Riding without a bridle is not the goal of a traditional Vaquero. The spade bit is a badge of honor for the horse that has advanced in his training far enough to be awarded the trust to ride straight up in the bridle. To be able to work with the finesse and deliberate intricacy showcased by the traditional bridle horse is a feat of training and communication with a fair bit of talent and ability on the horse's side. Not all horses started in the hackamore and advanced into the two rein will become bridle horses. Some just don't cut the mustard and remain an accomplished hackamore horse without ever moving beyond. A true Vaquero doesn't allow the horse to be put in a position where failure is the only option.
The Vaquero bridle horse is not an arena horse, traditionally. Not that a well trained bridle horse shouldn't be quite capable of performing dry work in an arena, but their end goal is to work cattle and to work cattle at the direction of the rider. Unlike the Texas style of working cattle where the importance is placed on the cutter who will work the cattle on his own merit, the Vaquero prizes the horse that works in concert with the rider. So cues, rapidly and quietly conveyed are the end goal. While a Vaquero tries to keep the pace of working cattle quiet and calm, unpredictability is the rule not the exception when livestock are involved. If things get a little "western" and the horse isn't able to respond to the slightest cue without a harder pull on that spade bit, the horse isn't ready and will continue to be worked in the hackamore or two rein set-up until he his. Some Vaqueros choose to only bridle their horses when they know the work is intricate, yet controlled, and save the hackamore for work that is likely to be more fast paced with inadvertent rein pressure a possibility in the heat of the moment. It all depends on the horse and the rider and the work to be done for the day.
The spade bit isn't the only traditional bit used by the Vaqueros.

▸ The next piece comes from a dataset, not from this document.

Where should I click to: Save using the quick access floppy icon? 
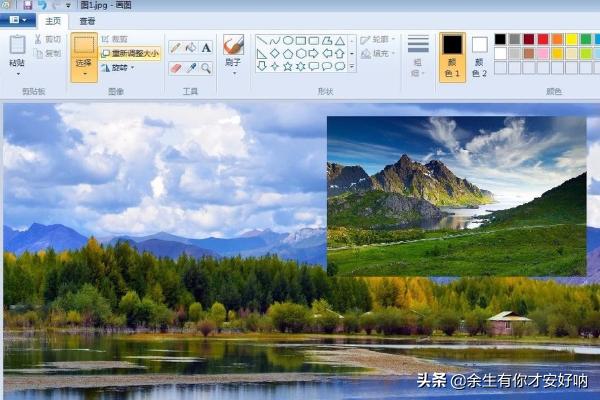[x=27, y=5]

Horses are individuals and they don't all respond the same way to the same bit. A bit that may be perfectly balanced and fitted for one horse may be unsuited to that horse's stablemate. For the aspiring Vaquero this is a challenge as finding just the right bit for your horse has much more to do with your horse's tastes than your own and it takes the hanging of several bits in your horse's mouth to find the one that he carries most comfortably. Not a encouraging thought when each bit is such a finely wrought piece of working craftsmanship that you cannot simply go the tack store and pick one up.
Here are few of the other bits that maybe used by the Vaquero of both yesterday and today.
The Mona Lisa mouthpiece
A properly balanced spade bit with rein chains and braided rawhide rommels is the ultimate in intricate communication between horse and rider. The traditional Vaqueros communicated almost solely through this rein system disdaining use of the leg aids making immediate response to the bit of the utmost importance. That is why anybody can learn to ride with out reins. It is the accomplished Vaquero that learns to properly ride WITH them. A crayon may get the job done when writing a letter, but isn't a calligraphy pen more elegant?

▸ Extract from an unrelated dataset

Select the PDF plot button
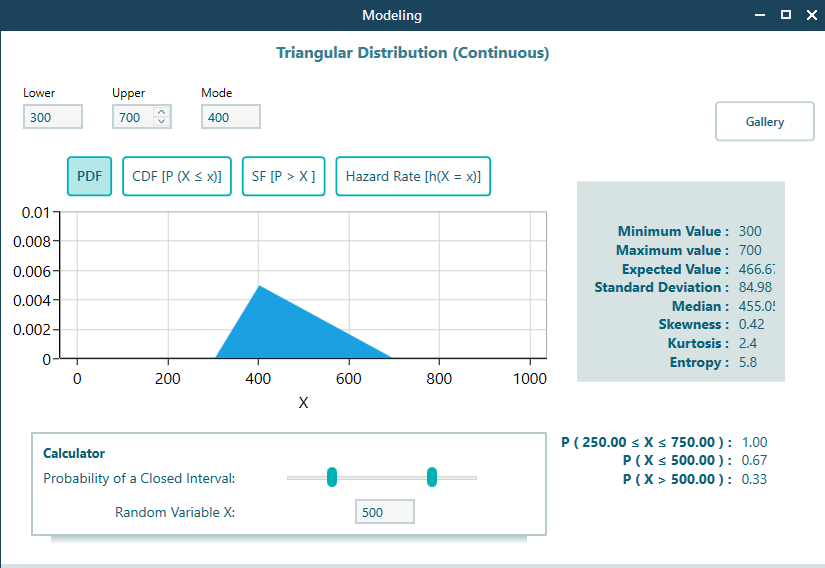This screenshot has width=825, height=568. tap(89, 176)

So, obviously the spade bit isn't the appropriate choice for the vast majority of horse and rider combinations out there today, but understanding the spade bit and the horseman that uses it will prevent you from unduly insulting what is likely to be a very accomplished horseman. Good horsemanship speaks as loudly for itself as bad horsemanship and it is up the discerning horseman to ferret out the difference for themselves.